EXCERPTED RECORDS:
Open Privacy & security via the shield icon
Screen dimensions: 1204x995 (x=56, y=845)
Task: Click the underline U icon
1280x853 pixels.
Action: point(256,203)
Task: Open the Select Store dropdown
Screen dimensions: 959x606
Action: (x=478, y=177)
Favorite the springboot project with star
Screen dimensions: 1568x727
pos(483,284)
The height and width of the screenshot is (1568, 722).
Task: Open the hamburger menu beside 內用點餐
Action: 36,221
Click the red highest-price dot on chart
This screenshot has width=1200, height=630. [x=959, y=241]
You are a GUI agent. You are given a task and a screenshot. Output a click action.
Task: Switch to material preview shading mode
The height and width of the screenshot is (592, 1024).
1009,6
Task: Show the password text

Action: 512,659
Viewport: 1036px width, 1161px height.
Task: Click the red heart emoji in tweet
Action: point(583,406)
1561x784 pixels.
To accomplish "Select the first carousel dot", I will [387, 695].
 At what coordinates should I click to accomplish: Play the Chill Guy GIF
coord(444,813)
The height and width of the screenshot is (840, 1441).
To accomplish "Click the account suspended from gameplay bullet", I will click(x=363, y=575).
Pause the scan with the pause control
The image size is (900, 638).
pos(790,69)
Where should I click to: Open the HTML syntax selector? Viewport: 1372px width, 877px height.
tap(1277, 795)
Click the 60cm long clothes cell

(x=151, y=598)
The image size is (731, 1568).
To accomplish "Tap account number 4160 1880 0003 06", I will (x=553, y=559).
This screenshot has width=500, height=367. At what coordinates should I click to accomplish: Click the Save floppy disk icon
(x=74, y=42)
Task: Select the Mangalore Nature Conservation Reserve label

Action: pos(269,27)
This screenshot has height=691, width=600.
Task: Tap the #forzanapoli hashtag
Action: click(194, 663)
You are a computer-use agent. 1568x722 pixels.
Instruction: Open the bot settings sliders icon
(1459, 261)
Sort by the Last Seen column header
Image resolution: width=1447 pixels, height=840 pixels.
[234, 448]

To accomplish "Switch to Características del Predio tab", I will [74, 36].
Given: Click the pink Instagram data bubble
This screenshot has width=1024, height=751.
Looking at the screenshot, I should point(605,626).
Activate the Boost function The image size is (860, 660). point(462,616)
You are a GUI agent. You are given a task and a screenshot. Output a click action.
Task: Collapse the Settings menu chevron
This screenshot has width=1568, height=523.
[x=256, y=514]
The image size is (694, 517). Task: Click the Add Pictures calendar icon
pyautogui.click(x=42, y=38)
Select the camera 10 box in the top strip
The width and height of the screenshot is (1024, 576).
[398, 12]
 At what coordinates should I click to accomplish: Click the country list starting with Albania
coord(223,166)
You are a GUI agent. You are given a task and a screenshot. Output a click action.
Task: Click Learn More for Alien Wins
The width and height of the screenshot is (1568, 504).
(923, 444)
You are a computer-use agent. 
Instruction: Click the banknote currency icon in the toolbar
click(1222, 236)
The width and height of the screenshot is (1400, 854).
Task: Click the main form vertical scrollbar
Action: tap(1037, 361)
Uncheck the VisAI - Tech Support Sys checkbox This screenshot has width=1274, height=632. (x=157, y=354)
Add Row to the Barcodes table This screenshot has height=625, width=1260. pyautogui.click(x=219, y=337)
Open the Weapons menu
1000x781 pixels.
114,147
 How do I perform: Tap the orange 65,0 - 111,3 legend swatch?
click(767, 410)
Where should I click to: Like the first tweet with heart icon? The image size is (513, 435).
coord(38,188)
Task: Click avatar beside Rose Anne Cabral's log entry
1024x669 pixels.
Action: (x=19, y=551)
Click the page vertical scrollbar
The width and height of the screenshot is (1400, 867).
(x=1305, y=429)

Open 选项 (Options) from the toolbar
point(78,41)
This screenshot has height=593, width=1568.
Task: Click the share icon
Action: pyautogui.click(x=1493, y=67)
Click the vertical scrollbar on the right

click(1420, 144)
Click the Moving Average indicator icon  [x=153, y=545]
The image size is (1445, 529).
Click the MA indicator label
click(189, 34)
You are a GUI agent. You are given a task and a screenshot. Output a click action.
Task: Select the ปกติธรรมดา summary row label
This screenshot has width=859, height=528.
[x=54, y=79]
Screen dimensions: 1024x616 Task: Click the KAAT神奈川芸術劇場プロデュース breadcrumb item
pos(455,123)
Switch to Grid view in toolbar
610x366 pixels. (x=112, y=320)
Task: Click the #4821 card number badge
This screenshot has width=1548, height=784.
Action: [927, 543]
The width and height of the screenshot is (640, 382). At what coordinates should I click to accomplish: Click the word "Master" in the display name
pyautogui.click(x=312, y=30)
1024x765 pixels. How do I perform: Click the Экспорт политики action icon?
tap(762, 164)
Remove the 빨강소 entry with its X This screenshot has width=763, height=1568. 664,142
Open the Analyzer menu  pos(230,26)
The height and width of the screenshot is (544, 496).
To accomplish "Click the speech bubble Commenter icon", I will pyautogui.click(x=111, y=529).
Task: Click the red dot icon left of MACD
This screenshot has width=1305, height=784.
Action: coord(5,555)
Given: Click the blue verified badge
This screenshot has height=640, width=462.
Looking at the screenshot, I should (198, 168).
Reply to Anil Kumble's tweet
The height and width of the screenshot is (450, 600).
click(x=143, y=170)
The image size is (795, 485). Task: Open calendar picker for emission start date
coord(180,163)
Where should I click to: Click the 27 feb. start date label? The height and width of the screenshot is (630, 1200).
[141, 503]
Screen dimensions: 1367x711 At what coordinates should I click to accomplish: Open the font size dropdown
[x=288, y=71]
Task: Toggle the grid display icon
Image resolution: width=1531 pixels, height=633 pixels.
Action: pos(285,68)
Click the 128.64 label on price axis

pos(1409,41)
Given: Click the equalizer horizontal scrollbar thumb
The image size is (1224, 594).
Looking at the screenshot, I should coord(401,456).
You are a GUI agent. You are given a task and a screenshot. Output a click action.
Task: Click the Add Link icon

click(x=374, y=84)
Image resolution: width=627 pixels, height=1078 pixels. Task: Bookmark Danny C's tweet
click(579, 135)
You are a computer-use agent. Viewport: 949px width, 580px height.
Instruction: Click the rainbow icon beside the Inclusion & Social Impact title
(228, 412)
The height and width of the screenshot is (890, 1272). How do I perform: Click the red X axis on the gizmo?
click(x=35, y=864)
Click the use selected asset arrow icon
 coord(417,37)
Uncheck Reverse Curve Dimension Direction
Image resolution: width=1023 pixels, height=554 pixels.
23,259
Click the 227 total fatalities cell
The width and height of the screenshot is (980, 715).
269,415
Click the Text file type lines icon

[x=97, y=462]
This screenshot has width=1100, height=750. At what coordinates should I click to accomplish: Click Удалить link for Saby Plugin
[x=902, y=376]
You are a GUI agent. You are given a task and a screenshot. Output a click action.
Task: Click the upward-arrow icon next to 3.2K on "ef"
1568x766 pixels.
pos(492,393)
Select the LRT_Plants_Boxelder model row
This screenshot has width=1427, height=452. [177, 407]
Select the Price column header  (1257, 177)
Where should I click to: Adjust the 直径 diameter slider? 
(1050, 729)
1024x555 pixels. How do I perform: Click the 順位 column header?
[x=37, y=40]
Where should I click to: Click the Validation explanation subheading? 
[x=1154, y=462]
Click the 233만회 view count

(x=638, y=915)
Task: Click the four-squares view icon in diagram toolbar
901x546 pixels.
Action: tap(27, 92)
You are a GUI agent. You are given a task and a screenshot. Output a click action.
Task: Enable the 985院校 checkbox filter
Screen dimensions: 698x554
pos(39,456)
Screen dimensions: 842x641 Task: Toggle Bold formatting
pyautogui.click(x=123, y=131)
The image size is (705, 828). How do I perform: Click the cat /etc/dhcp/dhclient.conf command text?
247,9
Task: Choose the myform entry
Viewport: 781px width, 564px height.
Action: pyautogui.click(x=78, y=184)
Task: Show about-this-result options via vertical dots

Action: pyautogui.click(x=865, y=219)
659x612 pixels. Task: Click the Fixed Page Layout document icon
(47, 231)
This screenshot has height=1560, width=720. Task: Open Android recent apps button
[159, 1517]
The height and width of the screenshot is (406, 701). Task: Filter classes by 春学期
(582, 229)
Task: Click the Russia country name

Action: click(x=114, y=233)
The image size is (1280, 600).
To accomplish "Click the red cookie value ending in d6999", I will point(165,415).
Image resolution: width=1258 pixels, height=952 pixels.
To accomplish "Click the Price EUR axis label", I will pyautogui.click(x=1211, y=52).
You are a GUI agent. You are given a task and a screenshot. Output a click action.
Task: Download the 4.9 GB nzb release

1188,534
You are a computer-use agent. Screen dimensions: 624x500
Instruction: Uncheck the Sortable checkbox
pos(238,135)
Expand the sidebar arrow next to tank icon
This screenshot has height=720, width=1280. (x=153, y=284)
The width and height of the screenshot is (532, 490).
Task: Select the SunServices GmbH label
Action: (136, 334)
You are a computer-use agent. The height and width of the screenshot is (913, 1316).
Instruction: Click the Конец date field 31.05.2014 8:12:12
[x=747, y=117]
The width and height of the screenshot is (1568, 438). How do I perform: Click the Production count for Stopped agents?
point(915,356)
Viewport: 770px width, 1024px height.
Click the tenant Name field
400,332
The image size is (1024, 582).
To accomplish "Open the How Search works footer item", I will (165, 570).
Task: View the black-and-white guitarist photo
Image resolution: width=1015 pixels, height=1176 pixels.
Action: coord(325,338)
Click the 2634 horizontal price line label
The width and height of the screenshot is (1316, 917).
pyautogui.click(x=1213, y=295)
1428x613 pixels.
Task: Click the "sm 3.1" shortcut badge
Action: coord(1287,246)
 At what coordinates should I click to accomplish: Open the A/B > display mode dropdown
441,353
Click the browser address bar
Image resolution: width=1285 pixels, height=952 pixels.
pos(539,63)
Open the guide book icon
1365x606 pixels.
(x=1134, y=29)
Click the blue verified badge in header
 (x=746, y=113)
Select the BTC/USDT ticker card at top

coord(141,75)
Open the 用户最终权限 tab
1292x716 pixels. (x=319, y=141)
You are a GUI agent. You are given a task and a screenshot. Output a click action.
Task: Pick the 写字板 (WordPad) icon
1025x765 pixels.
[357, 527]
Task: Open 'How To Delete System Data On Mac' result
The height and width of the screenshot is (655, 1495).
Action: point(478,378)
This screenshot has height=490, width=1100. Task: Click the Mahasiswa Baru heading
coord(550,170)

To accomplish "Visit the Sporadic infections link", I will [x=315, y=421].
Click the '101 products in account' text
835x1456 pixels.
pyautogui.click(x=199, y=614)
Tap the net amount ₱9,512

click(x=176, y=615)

EXERCISE: In the records above, find the lines containing "horizontal" and copy them.

YOUR SOLUTION:
Given: Click the equalizer horizontal scrollbar thumb
Click the 2634 horizontal price line label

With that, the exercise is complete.